=== Begin Enclosure ===

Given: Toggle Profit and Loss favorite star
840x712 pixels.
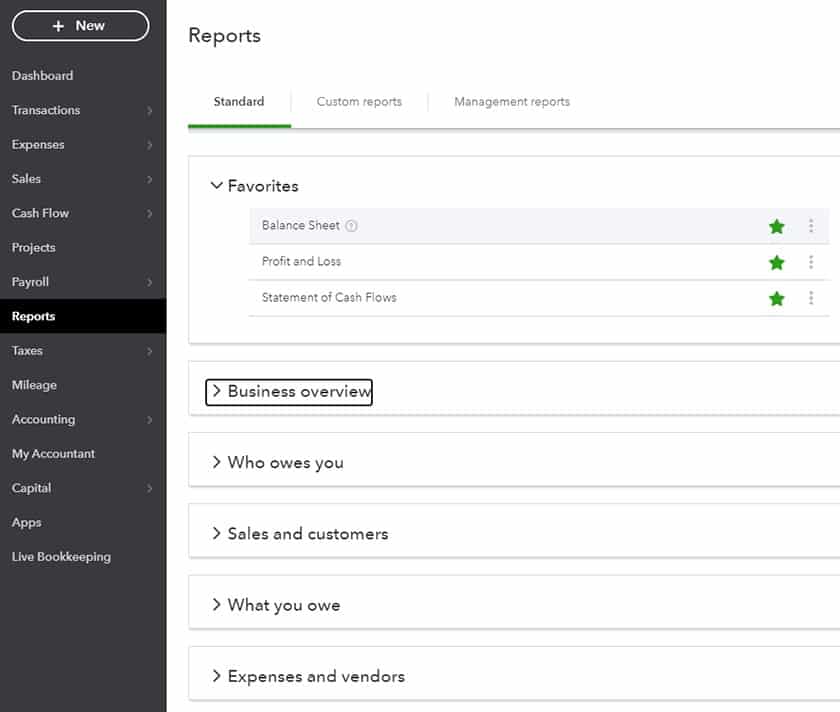Looking at the screenshot, I should 777,262.
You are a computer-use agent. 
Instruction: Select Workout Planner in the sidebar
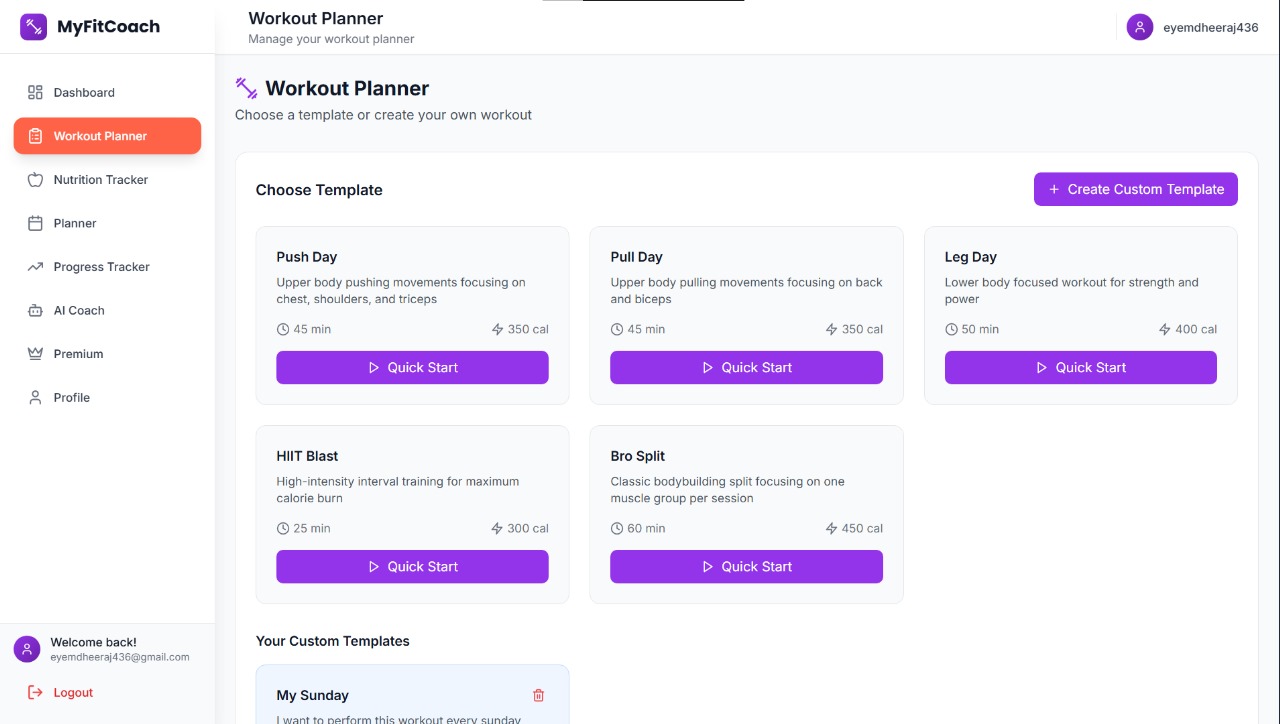pos(106,136)
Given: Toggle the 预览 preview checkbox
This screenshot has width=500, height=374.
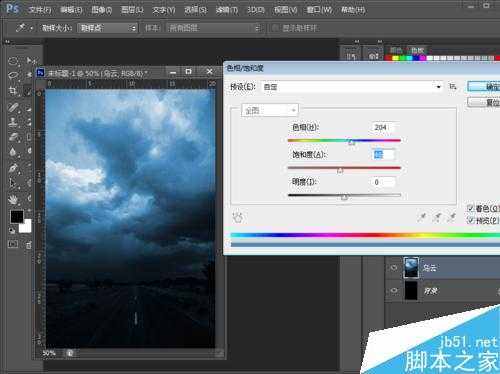Looking at the screenshot, I should pos(471,220).
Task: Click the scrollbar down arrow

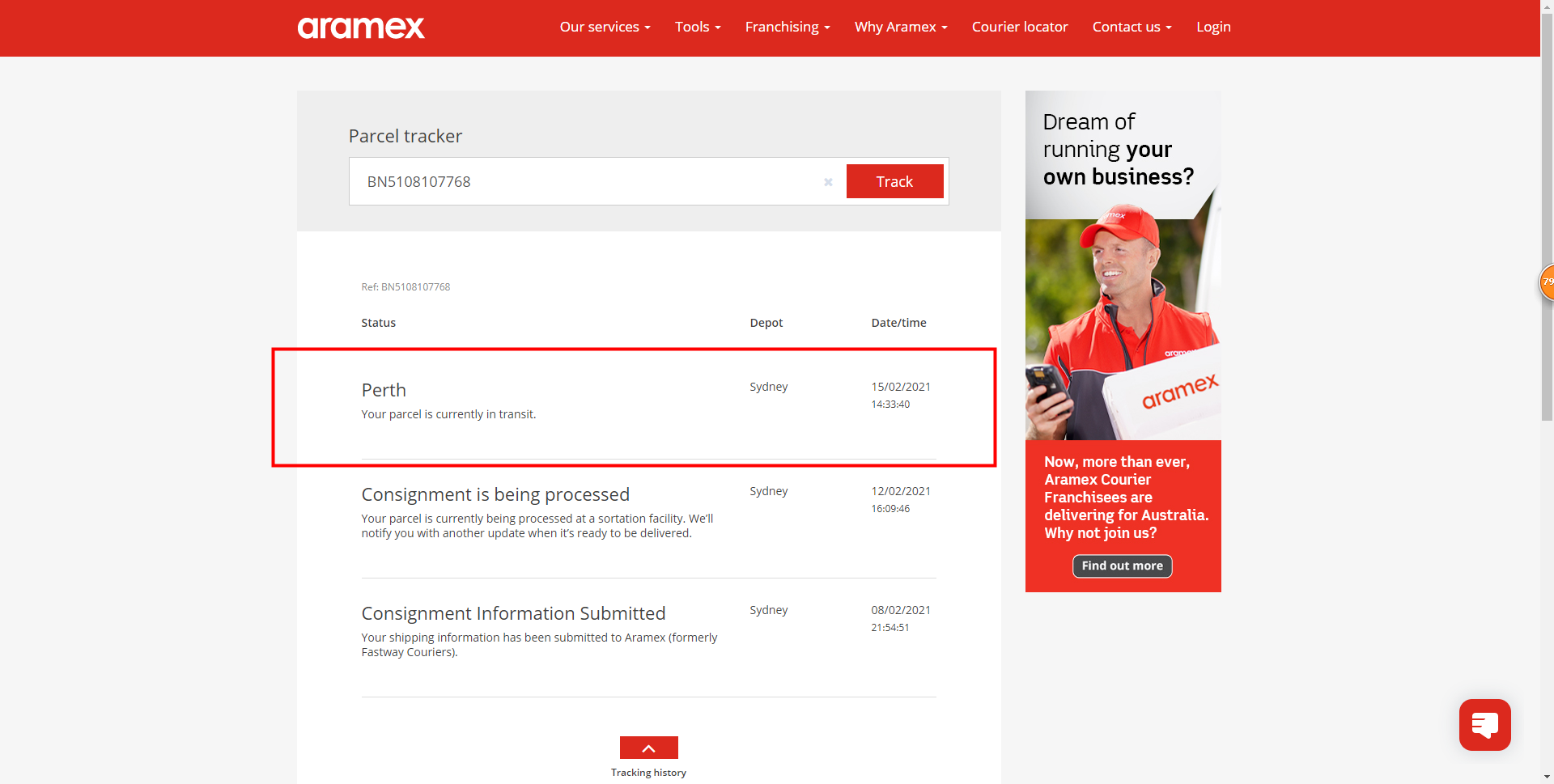Action: (x=1547, y=777)
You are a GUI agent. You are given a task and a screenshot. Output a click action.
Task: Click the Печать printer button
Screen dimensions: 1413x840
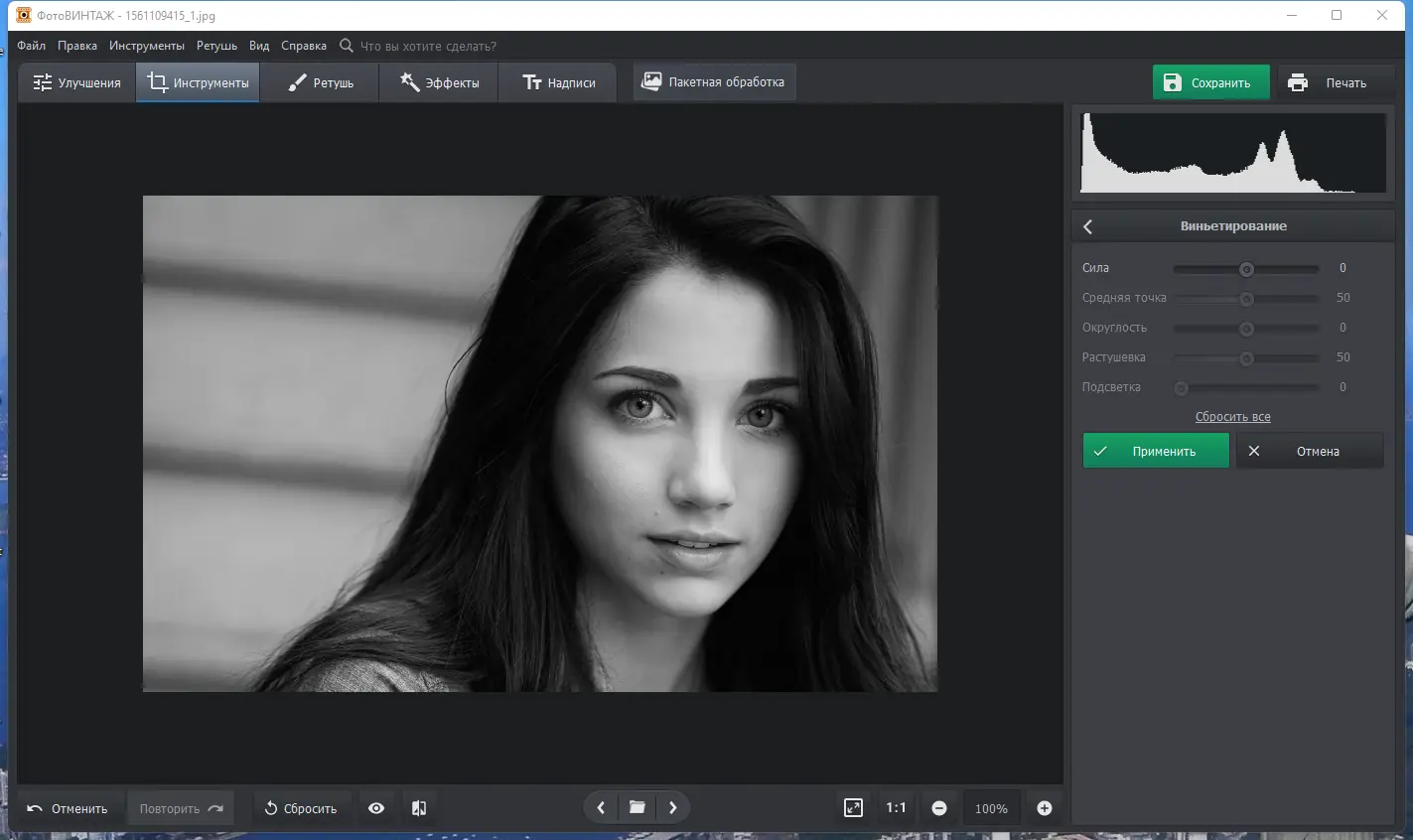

=== End Enclosure ===

Instructions to follow: Look over the material and return every line where the word "agent" is found.

Solution to this exercise:
You are a computer-use agent. 
You are a GUI agent. You are given a task and a screenshot. Output a click action.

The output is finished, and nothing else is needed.